**TASK TO CARRY OUT**
Give the records back in full, exactly as they read.

**DATA EXCERPTS**
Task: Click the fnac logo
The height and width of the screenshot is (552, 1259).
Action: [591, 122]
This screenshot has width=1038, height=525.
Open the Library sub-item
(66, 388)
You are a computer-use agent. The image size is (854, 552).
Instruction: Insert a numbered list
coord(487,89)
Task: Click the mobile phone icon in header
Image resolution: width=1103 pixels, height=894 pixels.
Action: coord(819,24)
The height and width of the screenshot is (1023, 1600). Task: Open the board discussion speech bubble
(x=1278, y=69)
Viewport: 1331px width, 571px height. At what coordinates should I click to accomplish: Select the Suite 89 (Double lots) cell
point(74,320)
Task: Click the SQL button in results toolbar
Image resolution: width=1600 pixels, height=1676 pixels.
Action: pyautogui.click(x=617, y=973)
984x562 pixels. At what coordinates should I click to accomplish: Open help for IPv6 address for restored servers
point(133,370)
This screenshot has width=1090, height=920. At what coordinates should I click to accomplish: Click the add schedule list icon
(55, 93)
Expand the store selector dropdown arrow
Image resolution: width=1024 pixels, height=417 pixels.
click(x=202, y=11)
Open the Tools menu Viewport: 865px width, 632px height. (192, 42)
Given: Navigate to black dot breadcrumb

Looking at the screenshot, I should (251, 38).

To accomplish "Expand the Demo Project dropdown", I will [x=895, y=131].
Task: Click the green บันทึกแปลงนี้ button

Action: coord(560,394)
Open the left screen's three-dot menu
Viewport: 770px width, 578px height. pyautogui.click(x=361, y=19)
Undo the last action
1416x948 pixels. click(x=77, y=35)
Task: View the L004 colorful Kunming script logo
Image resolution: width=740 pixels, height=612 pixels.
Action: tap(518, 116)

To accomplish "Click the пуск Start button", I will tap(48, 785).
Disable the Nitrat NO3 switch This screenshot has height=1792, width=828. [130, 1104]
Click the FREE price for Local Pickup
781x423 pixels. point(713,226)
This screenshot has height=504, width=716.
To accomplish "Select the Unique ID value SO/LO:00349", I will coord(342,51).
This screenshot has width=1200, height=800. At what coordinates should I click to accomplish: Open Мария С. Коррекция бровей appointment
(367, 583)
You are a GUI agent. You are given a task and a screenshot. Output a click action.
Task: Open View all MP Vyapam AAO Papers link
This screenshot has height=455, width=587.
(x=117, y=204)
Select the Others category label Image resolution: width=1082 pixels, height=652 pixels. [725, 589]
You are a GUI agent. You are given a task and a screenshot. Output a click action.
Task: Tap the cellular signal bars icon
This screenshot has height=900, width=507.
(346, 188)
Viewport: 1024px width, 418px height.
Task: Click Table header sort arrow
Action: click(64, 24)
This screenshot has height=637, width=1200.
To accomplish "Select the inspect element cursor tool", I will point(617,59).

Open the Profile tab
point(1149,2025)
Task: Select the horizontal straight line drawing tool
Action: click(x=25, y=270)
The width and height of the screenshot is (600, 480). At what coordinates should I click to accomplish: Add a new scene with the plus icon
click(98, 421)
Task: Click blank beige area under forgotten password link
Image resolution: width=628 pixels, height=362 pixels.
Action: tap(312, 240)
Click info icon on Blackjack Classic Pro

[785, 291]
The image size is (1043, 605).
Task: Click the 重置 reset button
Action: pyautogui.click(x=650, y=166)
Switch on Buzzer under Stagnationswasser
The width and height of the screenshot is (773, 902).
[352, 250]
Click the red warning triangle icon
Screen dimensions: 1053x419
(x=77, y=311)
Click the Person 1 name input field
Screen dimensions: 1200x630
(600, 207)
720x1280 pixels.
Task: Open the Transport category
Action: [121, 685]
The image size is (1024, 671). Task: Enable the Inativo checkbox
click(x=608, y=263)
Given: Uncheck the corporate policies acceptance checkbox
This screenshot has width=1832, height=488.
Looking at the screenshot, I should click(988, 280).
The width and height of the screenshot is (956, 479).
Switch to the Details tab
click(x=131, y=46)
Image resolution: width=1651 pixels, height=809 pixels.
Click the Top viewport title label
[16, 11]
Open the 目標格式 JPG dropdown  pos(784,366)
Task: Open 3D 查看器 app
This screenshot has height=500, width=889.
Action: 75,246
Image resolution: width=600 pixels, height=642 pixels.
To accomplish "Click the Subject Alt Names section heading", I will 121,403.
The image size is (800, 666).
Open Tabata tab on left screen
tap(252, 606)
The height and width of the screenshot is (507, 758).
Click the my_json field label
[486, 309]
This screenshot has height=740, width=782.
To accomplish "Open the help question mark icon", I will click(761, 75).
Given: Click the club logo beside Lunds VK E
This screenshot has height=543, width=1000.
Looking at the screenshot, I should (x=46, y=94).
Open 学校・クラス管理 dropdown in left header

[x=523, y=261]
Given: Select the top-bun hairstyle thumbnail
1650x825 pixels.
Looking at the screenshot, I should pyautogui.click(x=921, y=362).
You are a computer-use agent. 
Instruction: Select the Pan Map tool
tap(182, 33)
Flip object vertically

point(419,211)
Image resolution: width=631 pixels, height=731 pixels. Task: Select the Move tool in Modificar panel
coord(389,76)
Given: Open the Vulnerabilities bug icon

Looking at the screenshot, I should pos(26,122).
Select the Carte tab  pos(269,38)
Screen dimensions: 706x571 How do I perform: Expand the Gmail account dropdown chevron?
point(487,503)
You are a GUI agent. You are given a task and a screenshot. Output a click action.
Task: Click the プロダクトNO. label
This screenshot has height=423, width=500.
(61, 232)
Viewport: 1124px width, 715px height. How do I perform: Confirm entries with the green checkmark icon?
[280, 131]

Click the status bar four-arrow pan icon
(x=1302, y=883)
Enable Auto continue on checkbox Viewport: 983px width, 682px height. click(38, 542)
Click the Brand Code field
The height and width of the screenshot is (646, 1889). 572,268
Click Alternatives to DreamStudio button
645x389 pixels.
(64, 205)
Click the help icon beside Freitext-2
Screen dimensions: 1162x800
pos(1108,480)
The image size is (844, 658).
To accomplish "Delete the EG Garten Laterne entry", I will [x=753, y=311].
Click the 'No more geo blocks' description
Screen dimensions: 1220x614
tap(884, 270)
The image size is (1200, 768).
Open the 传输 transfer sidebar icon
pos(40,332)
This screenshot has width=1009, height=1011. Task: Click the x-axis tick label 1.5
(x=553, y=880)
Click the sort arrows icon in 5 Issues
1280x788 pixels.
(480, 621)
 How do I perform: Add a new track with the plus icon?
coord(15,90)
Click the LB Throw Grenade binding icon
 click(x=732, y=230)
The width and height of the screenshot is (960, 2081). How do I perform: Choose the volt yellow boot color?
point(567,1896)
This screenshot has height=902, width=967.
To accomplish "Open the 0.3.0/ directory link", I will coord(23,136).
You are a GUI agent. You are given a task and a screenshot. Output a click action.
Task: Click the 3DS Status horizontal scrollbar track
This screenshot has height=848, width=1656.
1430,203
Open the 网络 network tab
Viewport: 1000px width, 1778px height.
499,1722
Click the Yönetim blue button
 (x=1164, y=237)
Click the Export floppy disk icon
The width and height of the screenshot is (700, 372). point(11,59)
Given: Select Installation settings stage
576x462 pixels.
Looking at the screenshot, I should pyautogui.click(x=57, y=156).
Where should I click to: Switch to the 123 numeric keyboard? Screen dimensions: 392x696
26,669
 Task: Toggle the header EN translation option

**OUTPUT OF THE TASK**
Task: Click the fnac logo
The height and width of the screenshot is (552, 1259).
Action: [591, 122]
This screenshot has width=1038, height=525.
Open the Library sub-item
(66, 388)
You are a computer-use agent. The image size is (854, 552).
Instruction: Insert a numbered list
coord(487,89)
Task: Click the mobile phone icon in header
Image resolution: width=1103 pixels, height=894 pixels.
Action: coord(819,24)
The height and width of the screenshot is (1023, 1600). Task: Open the board discussion speech bubble
(x=1278, y=69)
Viewport: 1331px width, 571px height. At what coordinates should I click to accomplish: Select the Suite 89 (Double lots) cell
point(74,320)
Task: Click the SQL button in results toolbar
Image resolution: width=1600 pixels, height=1676 pixels.
Action: pyautogui.click(x=617, y=973)
984x562 pixels. At what coordinates should I click to accomplish: Open help for IPv6 address for restored servers
point(133,370)
This screenshot has width=1090, height=920. At what coordinates should I click to accomplish: Click the add schedule list icon
(55, 93)
Expand the store selector dropdown arrow
Image resolution: width=1024 pixels, height=417 pixels.
click(x=202, y=11)
Open the Tools menu Viewport: 865px width, 632px height. (192, 42)
Given: Navigate to black dot breadcrumb

Looking at the screenshot, I should (251, 38).

To accomplish "Expand the Demo Project dropdown", I will [x=895, y=131].
Task: Click the green บันทึกแปลงนี้ button

Action: coord(560,394)
Open the left screen's three-dot menu
Viewport: 770px width, 578px height. pyautogui.click(x=361, y=19)
Undo the last action
1416x948 pixels. click(x=77, y=35)
Task: View the L004 colorful Kunming script logo
Image resolution: width=740 pixels, height=612 pixels.
Action: tap(518, 116)

To accomplish "Click the пуск Start button", I will tap(48, 785).
Disable the Nitrat NO3 switch This screenshot has height=1792, width=828. [130, 1104]
Click the FREE price for Local Pickup
781x423 pixels. point(713,226)
This screenshot has height=504, width=716.
To accomplish "Select the Unique ID value SO/LO:00349", I will coord(342,51).
This screenshot has width=1200, height=800. At what coordinates should I click to accomplish: Open Мария С. Коррекция бровей appointment
(367, 583)
You are a GUI agent. You are given a task and a screenshot. Output a click action.
Task: Open View all MP Vyapam AAO Papers link
This screenshot has height=455, width=587.
(x=117, y=204)
Select the Others category label Image resolution: width=1082 pixels, height=652 pixels. [725, 589]
You are a GUI agent. You are given a task and a screenshot. Output a click action.
Task: Tap the cellular signal bars icon
This screenshot has height=900, width=507.
(346, 188)
Viewport: 1024px width, 418px height.
Task: Click Table header sort arrow
Action: click(64, 24)
This screenshot has height=637, width=1200.
To accomplish "Select the inspect element cursor tool", I will point(617,59).

Open the Profile tab
point(1149,2025)
Task: Select the horizontal straight line drawing tool
Action: click(x=25, y=270)
The width and height of the screenshot is (600, 480). At what coordinates should I click to accomplish: Add a new scene with the plus icon
click(98, 421)
Task: Click blank beige area under forgotten password link
Image resolution: width=628 pixels, height=362 pixels.
Action: tap(312, 240)
Click info icon on Blackjack Classic Pro

[785, 291]
The image size is (1043, 605).
Task: Click the 重置 reset button
Action: pyautogui.click(x=650, y=166)
Switch on Buzzer under Stagnationswasser
The width and height of the screenshot is (773, 902).
[352, 250]
Click the red warning triangle icon
Screen dimensions: 1053x419
(x=77, y=311)
Click the Person 1 name input field
Screen dimensions: 1200x630
(600, 207)
720x1280 pixels.
Task: Open the Transport category
Action: [121, 685]
The image size is (1024, 671). Task: Enable the Inativo checkbox
click(x=608, y=263)
Given: Uncheck the corporate policies acceptance checkbox
This screenshot has width=1832, height=488.
Looking at the screenshot, I should click(988, 280).
The width and height of the screenshot is (956, 479).
Switch to the Details tab
click(x=131, y=46)
Image resolution: width=1651 pixels, height=809 pixels.
Click the Top viewport title label
[16, 11]
Open the 目標格式 JPG dropdown  pos(784,366)
Task: Open 3D 查看器 app
This screenshot has height=500, width=889.
Action: 75,246
Image resolution: width=600 pixels, height=642 pixels.
To accomplish "Click the Subject Alt Names section heading", I will 121,403.
The image size is (800, 666).
Open Tabata tab on left screen
tap(252, 606)
The height and width of the screenshot is (507, 758).
Click the my_json field label
[486, 309]
This screenshot has height=740, width=782.
To accomplish "Open the help question mark icon", I will click(761, 75).
Given: Click the club logo beside Lunds VK E
This screenshot has height=543, width=1000.
Looking at the screenshot, I should (x=46, y=94).
Open 学校・クラス管理 dropdown in left header

[x=523, y=261]
Given: Select the top-bun hairstyle thumbnail
1650x825 pixels.
Looking at the screenshot, I should pyautogui.click(x=921, y=362).
You are a computer-use agent. 
Instruction: Select the Pan Map tool
tap(182, 33)
Flip object vertically

point(419,211)
Image resolution: width=631 pixels, height=731 pixels. Task: Select the Move tool in Modificar panel
coord(389,76)
Given: Open the Vulnerabilities bug icon

Looking at the screenshot, I should pos(26,122).
Select the Carte tab  pos(269,38)
Screen dimensions: 706x571 How do I perform: Expand the Gmail account dropdown chevron?
point(487,503)
You are a GUI agent. You are given a task and a screenshot. Output a click action.
Task: Click the プロダクトNO. label
This screenshot has height=423, width=500.
(61, 232)
Viewport: 1124px width, 715px height. How do I perform: Confirm entries with the green checkmark icon?
[280, 131]

Click the status bar four-arrow pan icon
(x=1302, y=883)
Enable Auto continue on checkbox Viewport: 983px width, 682px height. click(38, 542)
Click the Brand Code field
The height and width of the screenshot is (646, 1889). 572,268
Click Alternatives to DreamStudio button
645x389 pixels.
(64, 205)
Click the help icon beside Freitext-2
Screen dimensions: 1162x800
pos(1108,480)
The image size is (844, 658).
To accomplish "Delete the EG Garten Laterne entry", I will [x=753, y=311].
Click the 'No more geo blocks' description
Screen dimensions: 1220x614
tap(884, 270)
The image size is (1200, 768).
Open the 传输 transfer sidebar icon
pos(40,332)
This screenshot has width=1009, height=1011. Task: Click the x-axis tick label 1.5
(x=553, y=880)
Click the sort arrows icon in 5 Issues
1280x788 pixels.
(480, 621)
 How do I perform: Add a new track with the plus icon?
coord(15,90)
Click the LB Throw Grenade binding icon
 click(x=732, y=230)
The width and height of the screenshot is (960, 2081). How do I perform: Choose the volt yellow boot color?
point(567,1896)
This screenshot has height=902, width=967.
To accomplish "Open the 0.3.0/ directory link", I will coord(23,136).
You are a GUI agent. You are given a task and a screenshot. Output a click action.
Task: Click the 3DS Status horizontal scrollbar track
This screenshot has height=848, width=1656.
1430,203
Open the 网络 network tab
Viewport: 1000px width, 1778px height.
499,1722
Click the Yönetim blue button
 (x=1164, y=237)
Click the Export floppy disk icon
The width and height of the screenshot is (700, 372). point(11,59)
Given: Select Installation settings stage
576x462 pixels.
Looking at the screenshot, I should pyautogui.click(x=57, y=156).
Where should I click to: Switch to the 123 numeric keyboard? Screen dimensions: 392x696
26,669
 Task: Toggle the header EN translation option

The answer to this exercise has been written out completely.